Given task
Gather each line of the listing below that contains the string "icon", and copy every such line in full.

======

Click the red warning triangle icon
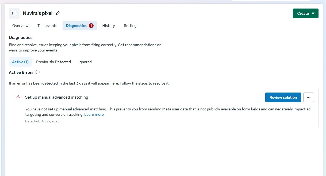This screenshot has height=176, width=326. [18, 97]
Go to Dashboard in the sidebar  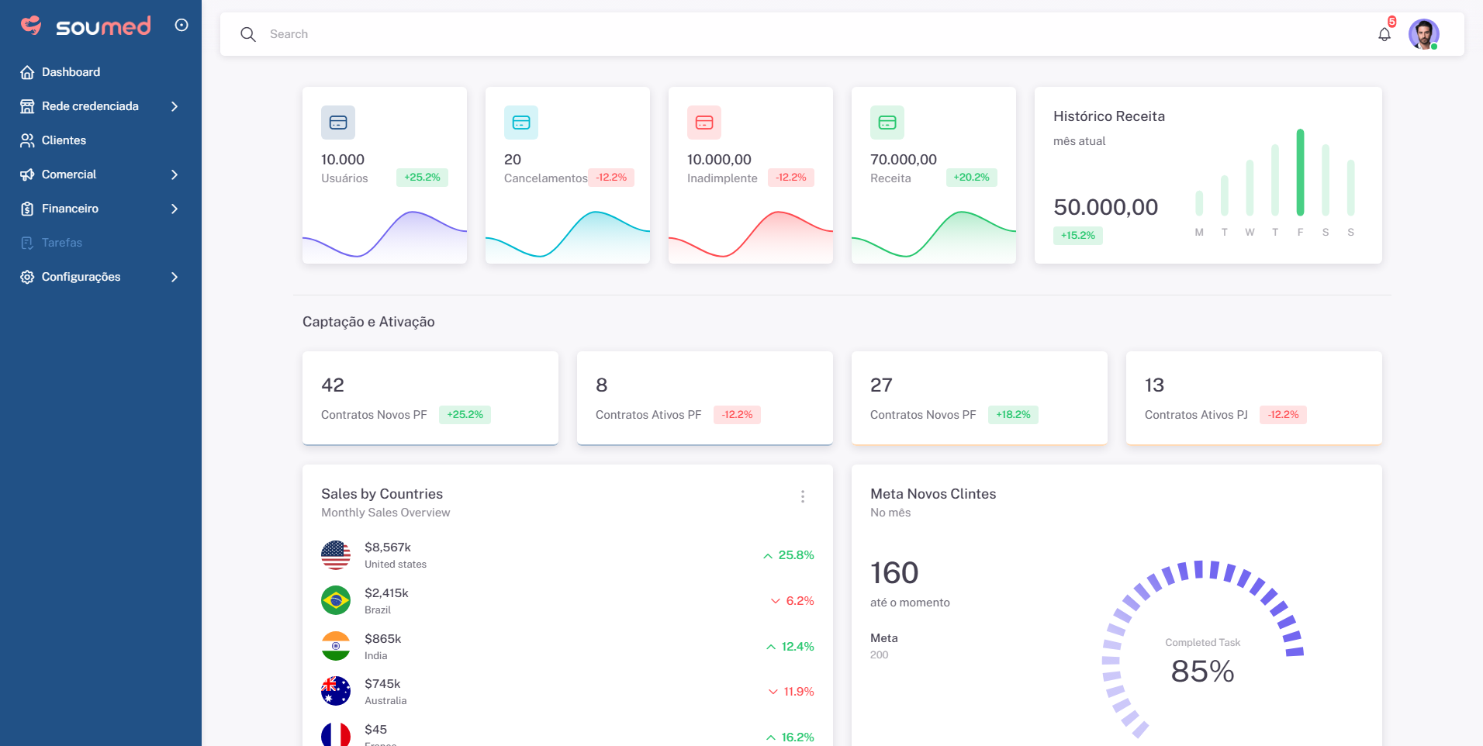pos(71,72)
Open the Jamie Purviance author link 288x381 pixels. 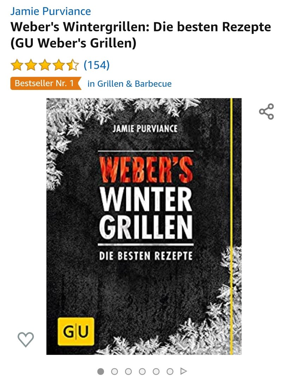(50, 11)
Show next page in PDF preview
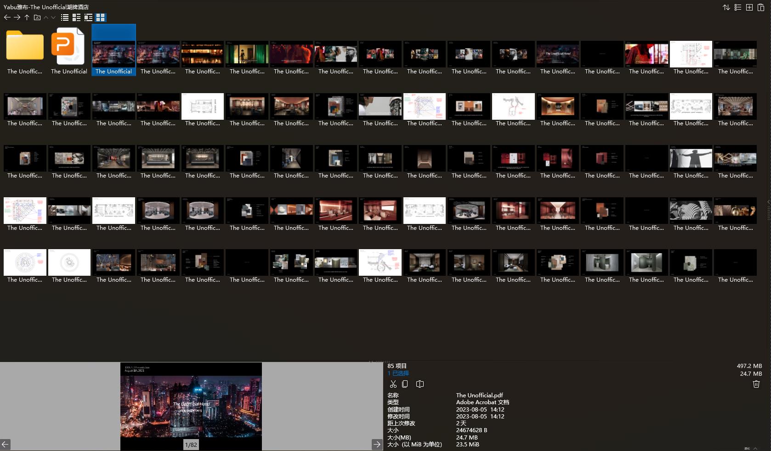Screen dimensions: 771x451 tap(377, 444)
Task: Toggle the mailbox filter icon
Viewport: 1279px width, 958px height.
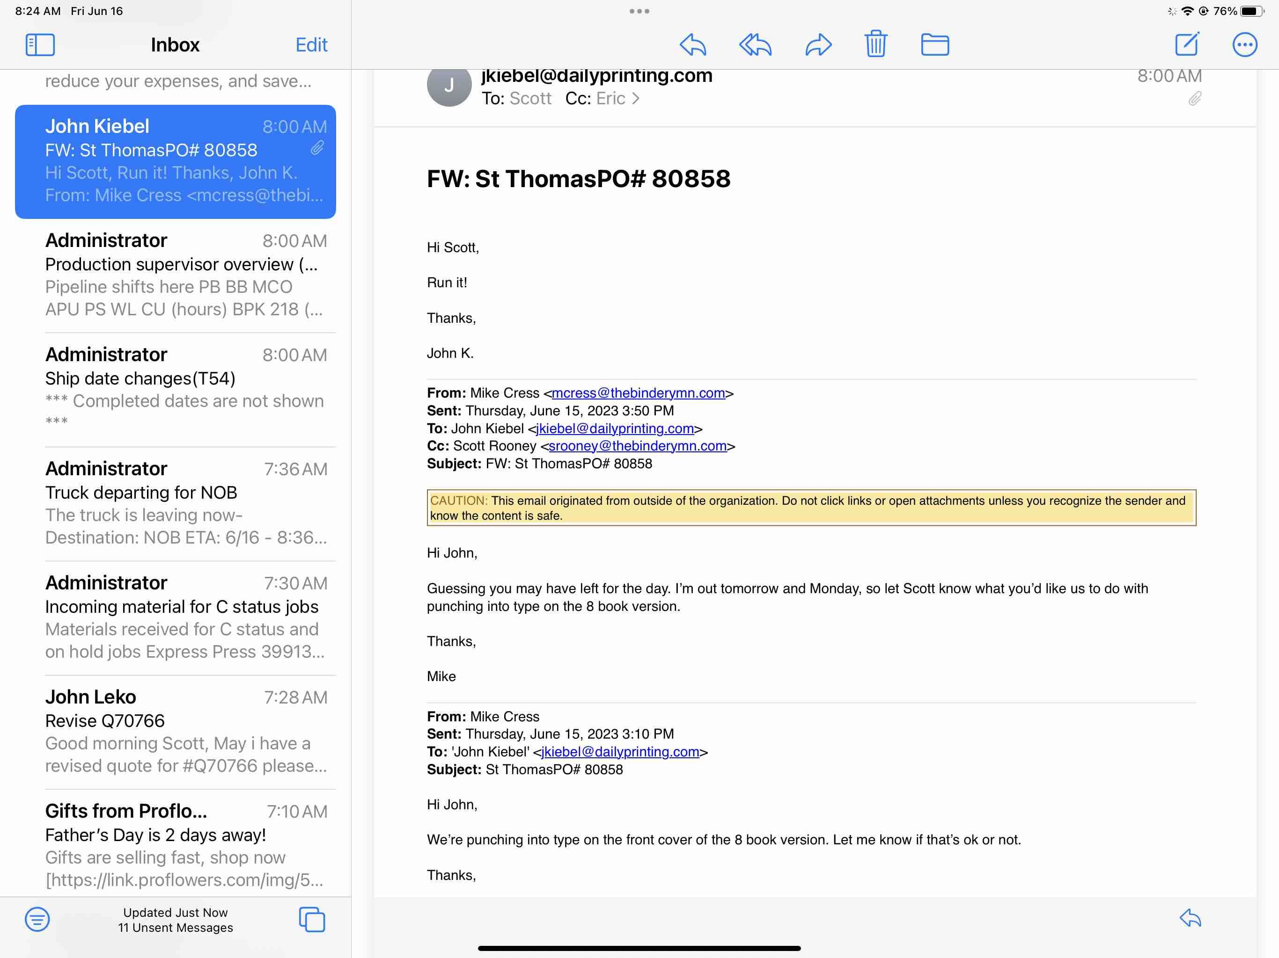Action: point(37,919)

======

Correct output
Click the red warning triangle icon
Task: Toggle the mailbox filter icon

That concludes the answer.